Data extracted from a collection
'''

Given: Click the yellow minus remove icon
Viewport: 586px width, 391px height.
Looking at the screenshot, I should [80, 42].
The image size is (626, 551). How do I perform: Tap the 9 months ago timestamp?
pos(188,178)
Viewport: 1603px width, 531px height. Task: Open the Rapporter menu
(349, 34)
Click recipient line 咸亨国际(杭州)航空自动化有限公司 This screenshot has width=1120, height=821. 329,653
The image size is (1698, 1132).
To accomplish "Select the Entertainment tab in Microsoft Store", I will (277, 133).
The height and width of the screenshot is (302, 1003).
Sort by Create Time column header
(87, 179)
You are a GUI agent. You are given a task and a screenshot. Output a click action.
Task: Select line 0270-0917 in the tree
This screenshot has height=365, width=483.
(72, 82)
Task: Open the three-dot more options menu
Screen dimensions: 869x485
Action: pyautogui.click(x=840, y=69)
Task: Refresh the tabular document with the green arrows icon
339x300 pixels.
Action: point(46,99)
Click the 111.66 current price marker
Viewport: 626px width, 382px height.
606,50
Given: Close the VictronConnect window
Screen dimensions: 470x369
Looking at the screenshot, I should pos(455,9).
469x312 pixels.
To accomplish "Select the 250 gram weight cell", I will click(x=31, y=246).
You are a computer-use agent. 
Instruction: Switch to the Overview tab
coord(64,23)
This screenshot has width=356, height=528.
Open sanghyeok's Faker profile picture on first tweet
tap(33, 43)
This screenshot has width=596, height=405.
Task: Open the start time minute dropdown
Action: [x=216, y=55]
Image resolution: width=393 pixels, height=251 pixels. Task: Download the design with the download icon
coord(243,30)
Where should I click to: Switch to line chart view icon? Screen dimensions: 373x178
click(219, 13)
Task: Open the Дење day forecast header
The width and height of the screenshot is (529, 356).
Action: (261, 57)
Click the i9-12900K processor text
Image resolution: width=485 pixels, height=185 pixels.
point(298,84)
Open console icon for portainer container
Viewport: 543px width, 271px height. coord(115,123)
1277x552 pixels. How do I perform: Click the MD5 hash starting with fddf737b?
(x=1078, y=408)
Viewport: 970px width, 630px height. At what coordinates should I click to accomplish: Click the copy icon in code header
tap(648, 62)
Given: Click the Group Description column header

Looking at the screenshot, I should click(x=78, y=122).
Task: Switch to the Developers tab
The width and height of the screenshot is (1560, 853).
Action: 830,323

'''

TASK REQUIREMENTS » Copy out every entry above exactly.

SOLUTION TO THE EXERCISE »
Given: Click the yellow minus remove icon
Viewport: 586px width, 391px height.
Looking at the screenshot, I should [80, 42].
The image size is (626, 551). How do I perform: Tap the 9 months ago timestamp?
pos(188,178)
Viewport: 1603px width, 531px height. Task: Open the Rapporter menu
(349, 34)
Click recipient line 咸亨国际(杭州)航空自动化有限公司 This screenshot has width=1120, height=821. 329,653
The image size is (1698, 1132).
To accomplish "Select the Entertainment tab in Microsoft Store", I will (277, 133).
The height and width of the screenshot is (302, 1003).
Sort by Create Time column header
(87, 179)
You are a GUI agent. You are given a task and a screenshot. Output a click action.
Task: Select line 0270-0917 in the tree
This screenshot has height=365, width=483.
(72, 82)
Task: Open the three-dot more options menu
Screen dimensions: 869x485
Action: pyautogui.click(x=840, y=69)
Task: Refresh the tabular document with the green arrows icon
339x300 pixels.
Action: point(46,99)
Click the 111.66 current price marker
Viewport: 626px width, 382px height.
606,50
Given: Close the VictronConnect window
Screen dimensions: 470x369
Looking at the screenshot, I should pos(455,9).
469x312 pixels.
To accomplish "Select the 250 gram weight cell", I will click(x=31, y=246).
You are a computer-use agent. 
Instruction: Switch to the Overview tab
coord(64,23)
This screenshot has width=356, height=528.
Open sanghyeok's Faker profile picture on first tweet
tap(33, 43)
This screenshot has width=596, height=405.
Task: Open the start time minute dropdown
Action: [x=216, y=55]
Image resolution: width=393 pixels, height=251 pixels. Task: Download the design with the download icon
coord(243,30)
Where should I click to: Switch to line chart view icon? Screen dimensions: 373x178
click(219, 13)
Task: Open the Дење day forecast header
The width and height of the screenshot is (529, 356).
Action: (261, 57)
Click the i9-12900K processor text
Image resolution: width=485 pixels, height=185 pixels.
point(298,84)
Open console icon for portainer container
Viewport: 543px width, 271px height. coord(115,123)
1277x552 pixels. How do I perform: Click the MD5 hash starting with fddf737b?
(x=1078, y=408)
Viewport: 970px width, 630px height. At what coordinates should I click to accomplish: Click the copy icon in code header
tap(648, 62)
Given: Click the Group Description column header

Looking at the screenshot, I should click(x=78, y=122).
Task: Switch to the Developers tab
The width and height of the screenshot is (1560, 853).
Action: 830,323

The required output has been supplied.